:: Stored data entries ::

————————

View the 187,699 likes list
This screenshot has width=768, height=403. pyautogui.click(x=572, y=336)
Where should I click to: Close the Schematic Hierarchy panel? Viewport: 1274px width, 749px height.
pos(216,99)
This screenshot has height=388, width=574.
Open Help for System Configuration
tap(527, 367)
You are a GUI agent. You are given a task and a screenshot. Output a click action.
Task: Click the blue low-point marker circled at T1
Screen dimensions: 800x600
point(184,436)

————————

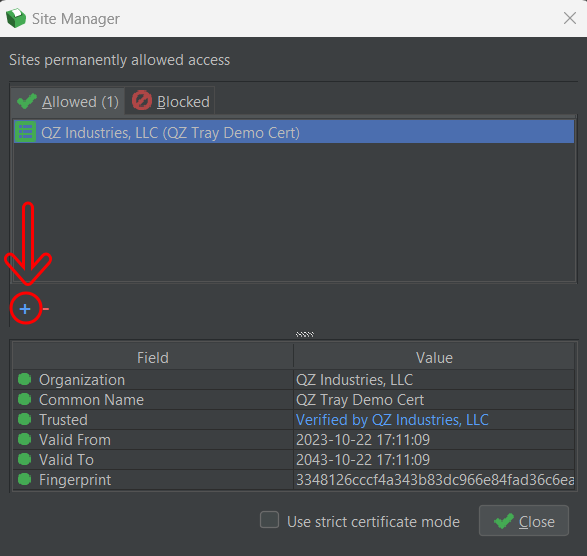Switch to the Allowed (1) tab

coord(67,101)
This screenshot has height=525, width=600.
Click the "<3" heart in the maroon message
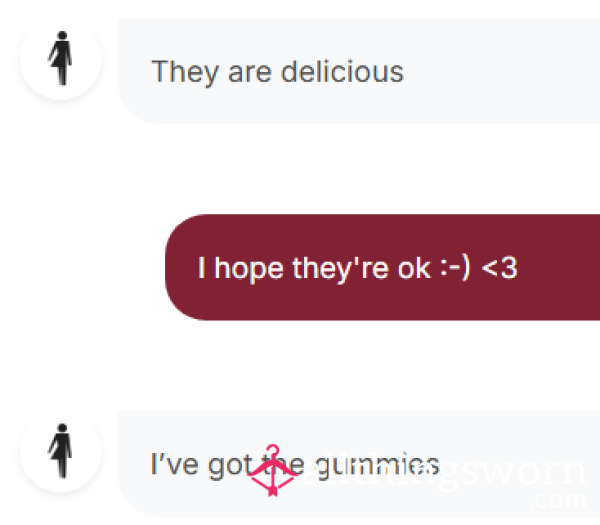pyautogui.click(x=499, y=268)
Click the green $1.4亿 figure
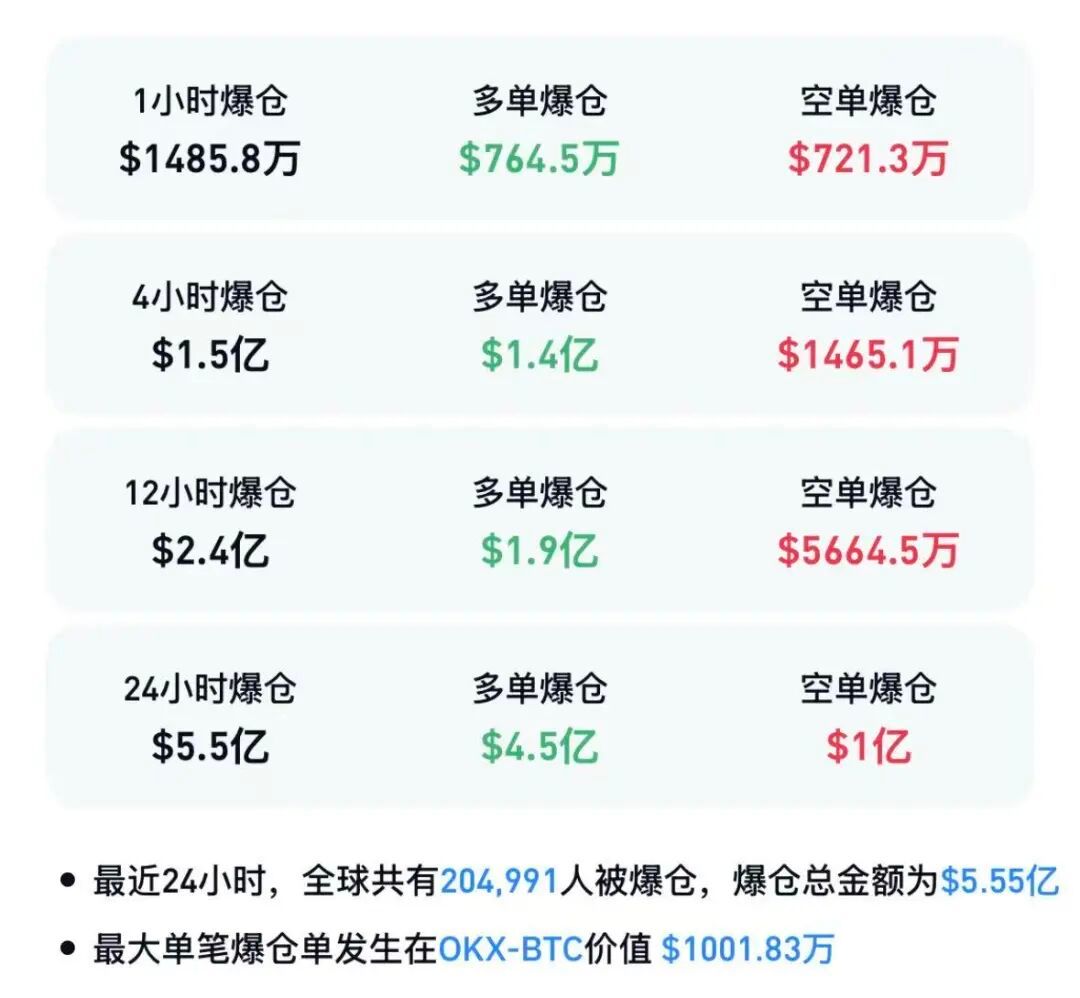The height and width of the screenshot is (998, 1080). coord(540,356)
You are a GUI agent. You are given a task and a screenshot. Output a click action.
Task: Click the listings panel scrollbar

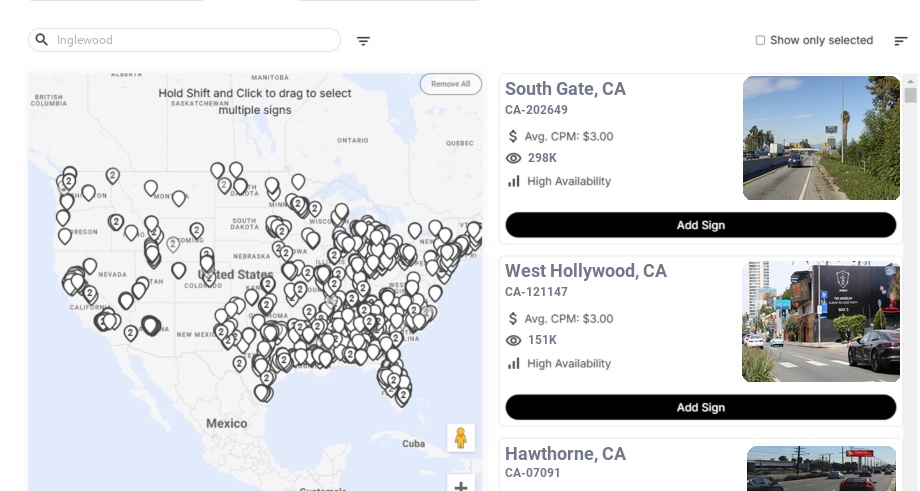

————————

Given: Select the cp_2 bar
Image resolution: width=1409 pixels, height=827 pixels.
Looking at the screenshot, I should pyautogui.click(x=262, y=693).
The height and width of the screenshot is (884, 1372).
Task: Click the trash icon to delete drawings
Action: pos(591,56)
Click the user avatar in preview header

————————

Scan the records above for the lines holding "Given: Select the cp_2 bar" and "Click the user avatar in preview header". Transcribe those two and every line between them word for word, and no others.

:: YOUR SOLUTION ::
Given: Select the cp_2 bar
Image resolution: width=1409 pixels, height=827 pixels.
Looking at the screenshot, I should pyautogui.click(x=262, y=693).
The height and width of the screenshot is (884, 1372).
Task: Click the trash icon to delete drawings
Action: pos(591,56)
Click the user avatar in preview header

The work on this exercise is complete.